Mudiest Point - This has to do with this weeks hands on assignment. What is the big difference (in academic opinion) between CiteULike and Del.iou.us?

Wednesday, November 12, 2008

Unit 11 Readings

"Dewey Meets Turing"

  • A more intriguing aspect of DLI was its ability to unite librarians and computer scientists
  • Computers scientists could see how the DLI project could help current library functions move forward
  • And libraries saw the project as a way to infuse needed funds
  • Libraries also saw that information technologies were important in order for them to have an impact on scholarly work and it would raise the expertise of the library community that had not been seen before
  • The Web changed many of the DLI projects plans - the web blurred the distinction between consumers and producers of information which undermined the common ground that had brought computer scientists and librarians together
  • For librarians, the web was much more difficult to integrate into their work
  • Against some predictions (of the WWW), the core functions of librarianship still remain today because information still needs to be organized, collated, and presented
  • The accomplishment of the DLI have broadened opportunities for LS, rather than marginalizing the field

"Digital Libraries"

  • There is a big difference between providing access to discrete sets of digital collections and providing digital services
  • information providers designed enhanced gateway and navigation services to address these concerns
  • Aggregate - Virtually collocate - federate = mantra for digital library projects
  • The offshoot of the DLI project started things such as - Google and the OAI-PMH
"Institutional Repositories"

  • Institutional Repository (IR)- a set of services that a university offers to the community for the management and dissemination of digital materials created by the institution and its community members
  • Represents a collaboration among librarians, IT, archives and record managers, faculty, and university administrators and policymakers
  • An essential preequisite is preservability - must be able to claim it permanent to the collection
  • Unclear of what commitments are being made to preserve supplemental materials - but they should be part of the record
  • The IR is a completement and a supplement for traditional publication venues
  • IR allow dissemination of materials and encourage the exploration of new forms of digital and scholarly communication
  • Need to guaruntee both short and long term accessibility - need to continue to use new accessible forms of technology (update often)
  • Cautions: IR used as tools of control over intellectual work, IR information overload, and hastily made IR without much real institutional commitment to the process because they want to get the project done quick

Muddiest Point: The IR article talks about federation as just being in the infant stages, and the "Dewey Meets Turing" article talks about federate being a part of its mantra - where is the ability to federate or the federation of digital materials today in the digital library realm?

Monday, November 10, 2008

Assignment Number 6

My Website:

http://littleelmquist.synthasite.com/

I had a few problems with the website - it wouldn't let me edit My 2600 page - so things like "easy acessible" should be "easily accessible" and "to" should be "two," but it gives me some errors and won't allow me to touch it.

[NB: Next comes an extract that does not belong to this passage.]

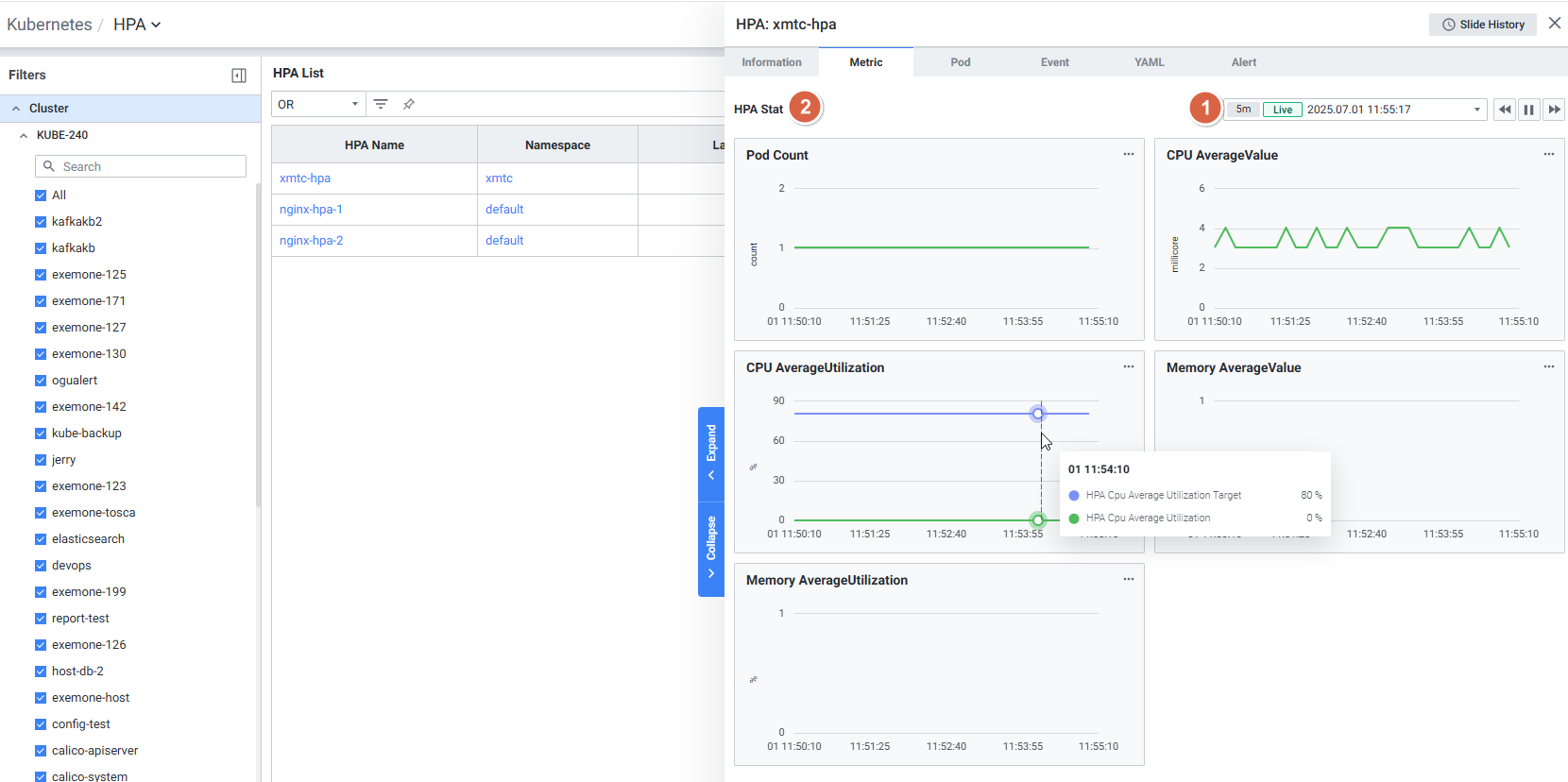
Task: Pause the live metric updates
Action: pos(1529,110)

I didn't have a hard time loading it into FileZilla, but just like it won't let me view the sample webpage on our Assignment sheet, it won't let me view my own - telling me that I do not have premission to access the site from Pitt.

Wednesday, November 5, 2008

Unit 10 Readings

"Web Searching Engines: Part 1"



  • Search engines crawl and index around 400 terabytes of data
  • A full crawl would saturate a 10-Gbps network link for more than 10 days
  • Simplest crawling algorithm uses a queue of URLS and initializes the queue with one or more "seed" URLs
  • But, this simple crawling method could only fetch 86,400 pages per day ( would take 634 years to crawl 20 billion pages) - crawler parallelism is one solution (but it still is not sufficient to achieve the necessary crawling rate and it could bombard web servers and cause them to become overloaded)
  • To increase crawling's success - a priority queue replaces the simple queue
  • Ranking depends heavily upon link information

"Web Searching Engines: Part 2"

  • Search engines use an inverted file to rapidly identify indexing terms
  • An inverted file is a concatenation of the postings lists for each distinct term
  • Indexers create inverted files in two phases - scanning, and inversion
  • For high quality rankings - indexers store additional info in the postings
  • Search engines can reduce demands on disk space and memory by using compression algorithms
  • PageRank - assigns different weights to links depending on the source's page rank
  • Most search engines use a combination of queries such as link popularity, spam score, how many clicks...ect
  • To speed crawling up: skipping (such as words like and, the); early termination; assigning documents numbers; and caching.

"Current Developments and Future Trends for the OAI Protocol for Metadata Harvesting"

  • Initial release in 2001 and initially developed as a means to federate access to diverse e-print archives through metadata harvesting and aggregation
  • Mission is to "develop and promote interoperability standards that aim to facilitate the efficient dissemination of content."
  • Others have begun to use the protocol to aggregate metadata relative to their needs
  • Provides users with browsing and searching capabilities as well as accessibility to machine processing
  • OAI is divided into: data providers, repositories, and service providers
  • EXs: Sheet Music Consortium and National Science Digital Library (NSDL has the broadest vision of the OAI service)
  • Issues: Completeness, Searchability and Browsable, and Amendable Machine Processing
  • Ongoing Challenges: variations and problems with data provider implementation and on the metadata; the third - lack of communication among service and data providers
  • (interesting connection to the Dublin Core - controlled vocabularies will be more important as providers try to cope with all the data)

"The Deep Web"

  • Traditional search engines do not probe beneath the surface - the deep web is hidden
  • Deep Web sources store their content in searchable databases that only produce results dynamically in a response to a direct request - but this is a laborious way to search
  • BrightPlanet's search technology automates the process of making dozen of direct queries using multiple-thread technology
  • Only search technology so far that is capable of identifying, retrieving, qualifying, classifying, and organizing both "deep" and "surface" content - described as "directed-query engine"
  • The deep web is about 500 times larger than the surface web and 97.4% of deep websites are publicly available without restriction; but they receive about half of the traffic as a surface website
  • Deep websites tend to return about 10% more documents than surface websites (sw) and nearly triple the quality of sw
  • Quality = both the quality of the search and ability to cover the subject requested
  • Most important finding: large amount of meaningful content not discoverable with conventional search technology and a lack of awareness of this content
  • If deep websites were easily searchable users could make better judgements about the information

Muddiest Point: Why hasn't the deep web come into light sooner? Why haven't IS and other tech savy students been using it before? Are their problems with BrightPlanets search engine? The last article does not seem to address any problems of deep search engines.